Seasonal variation in the removal of nutrients in wastewater has often been reported (Kuschk et al. 2003; Vohla et al. 2007). In this study, removal efficiencies of TP, NH4, and TN were significantly higher during the summer season in CW1, CW2, and CW3, whereas CW4 shows higher removal for all three nutrients in later months. Removal efficiencies can be associated with temperature (Vohla et al. 2007). In summer, lack of oxygen and high temperature can cause significantly higher nutrients in constructed wetland system, which has a negative effect on nutrient removal (Hu et al. 2010) and higher removal during winter was probably due to the higher solubility of oxygen in the cooler water, resulting in enhanced nitrification and phosphorus removal processes (Vohla et al. 2007; Hu et al. 2010). Moreover, decomposition of dead plants material in summer is higher compared to winter (Chimney & Pietro 2006; Longhi et al. 2008), and can elevate nutrient concentration in the wetland. From Figure 4, a sharp decrease in the removal rate during the plant harvesting period in all types of constructed wetlands can be observed. CW4 showed lower uptake of nutrients during the first season and this may be because of lower uptake of nutrients by green pepper (Malkanthi et al. 1995). NH4 removal was strong during summer because of good growth and optimum temperature for microbial growth. The basic paths for N removal in CW are nitrification followed by denitrification (Spieles & Mitsch 1999). Dissolved oxygen in the water can limit the enzyme system required for denitrification. Many factors can influence the denitrification processes, such as nitrate concentration, organic carbon source type, microbial flora, dissolved oxygen, plant residues, redox potential, pH, temperature, and water level (Sirivedhin & Gray 2006). Temperature is a key factor related to activities of nitrifying bacteria and the effect on microorganism activities and diffusion of oxygen in CW systems. Previous studies have shown that the denitrifying rate was higher during summer compared to winter. According to Vymazal (2007), the optimum temperature range is 30–40 °C for nitrification and 40–60 °C for ammonification with an optimum pH of 6.5–8.5. The plant roots provide aerobic zone and surface area for microbial growth, and many physio-biochemical processes take place in root zones by interactions between plants, microorganisms, and nutrients (Lee et al. 2009).

CONCLUSIONS

The main findings are the following:

  • The removal of nutrients increased along the bed, and most of the TP removal occurred in the matrix bed, whereas N removal was associated with plant root systems and biomass.

  • The mean efficiency of nutrient removal increased with the increase of the water depth at some instance, but too high of a water depth is not associated with a higher removal of nutrients. Moreover, the lowest concentrations of nutrients were observed at a water depth of 35 cm.

  • Seasonal variation of nutrient removal is associated with temperature and growth stages of vegetation. Seasonal vegetation in CW can improve the removal efficiency of the system.

ACKNOWLEDGEMENTS

The authors are thankful to the Ministry of Environment, People's Republic of China for providing funding for this project. This work was financially supported by the ‘Major Science and Technology Project of Water Pollution Control and Management in China’ grant number 2012ZX07101-005.

:: Input data ::
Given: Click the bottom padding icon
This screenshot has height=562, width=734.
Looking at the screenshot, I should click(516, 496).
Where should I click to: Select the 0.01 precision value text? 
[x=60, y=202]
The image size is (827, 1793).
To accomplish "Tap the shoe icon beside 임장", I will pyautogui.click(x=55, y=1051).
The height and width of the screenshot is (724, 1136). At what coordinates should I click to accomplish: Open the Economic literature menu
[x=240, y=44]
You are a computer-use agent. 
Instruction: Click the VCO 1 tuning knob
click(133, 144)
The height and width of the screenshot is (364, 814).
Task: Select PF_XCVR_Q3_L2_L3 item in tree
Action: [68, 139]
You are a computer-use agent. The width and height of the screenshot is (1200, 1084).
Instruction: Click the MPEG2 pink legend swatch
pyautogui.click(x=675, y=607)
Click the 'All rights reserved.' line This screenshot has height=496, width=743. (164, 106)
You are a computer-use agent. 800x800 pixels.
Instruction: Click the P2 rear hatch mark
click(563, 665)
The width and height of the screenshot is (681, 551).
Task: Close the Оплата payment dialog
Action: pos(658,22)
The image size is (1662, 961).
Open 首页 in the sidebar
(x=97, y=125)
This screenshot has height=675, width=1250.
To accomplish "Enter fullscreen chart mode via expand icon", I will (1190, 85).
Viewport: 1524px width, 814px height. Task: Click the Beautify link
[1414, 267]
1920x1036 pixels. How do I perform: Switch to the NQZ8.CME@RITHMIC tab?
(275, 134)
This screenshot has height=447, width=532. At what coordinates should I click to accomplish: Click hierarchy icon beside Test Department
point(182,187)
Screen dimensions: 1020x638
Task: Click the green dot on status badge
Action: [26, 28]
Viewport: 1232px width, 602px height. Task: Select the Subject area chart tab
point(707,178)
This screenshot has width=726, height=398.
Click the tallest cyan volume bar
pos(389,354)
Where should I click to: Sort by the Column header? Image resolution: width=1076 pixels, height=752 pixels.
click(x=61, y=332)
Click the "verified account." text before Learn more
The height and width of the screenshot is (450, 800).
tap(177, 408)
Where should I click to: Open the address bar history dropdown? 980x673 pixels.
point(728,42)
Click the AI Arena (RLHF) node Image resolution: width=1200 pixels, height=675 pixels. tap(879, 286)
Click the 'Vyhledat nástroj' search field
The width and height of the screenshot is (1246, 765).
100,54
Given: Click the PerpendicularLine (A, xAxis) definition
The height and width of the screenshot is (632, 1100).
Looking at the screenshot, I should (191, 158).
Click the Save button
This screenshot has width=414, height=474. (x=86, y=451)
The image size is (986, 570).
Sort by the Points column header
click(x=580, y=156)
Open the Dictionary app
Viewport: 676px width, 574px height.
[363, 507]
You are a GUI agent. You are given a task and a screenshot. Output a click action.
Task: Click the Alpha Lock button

:: What the exercise asks ::
According to the wetland nutrient-removal text above, why was NH4 removal strong during summer?

:: Output of the task ::
NH4 removal was strong during summer because of good growth and optimum temperature for microbial growth.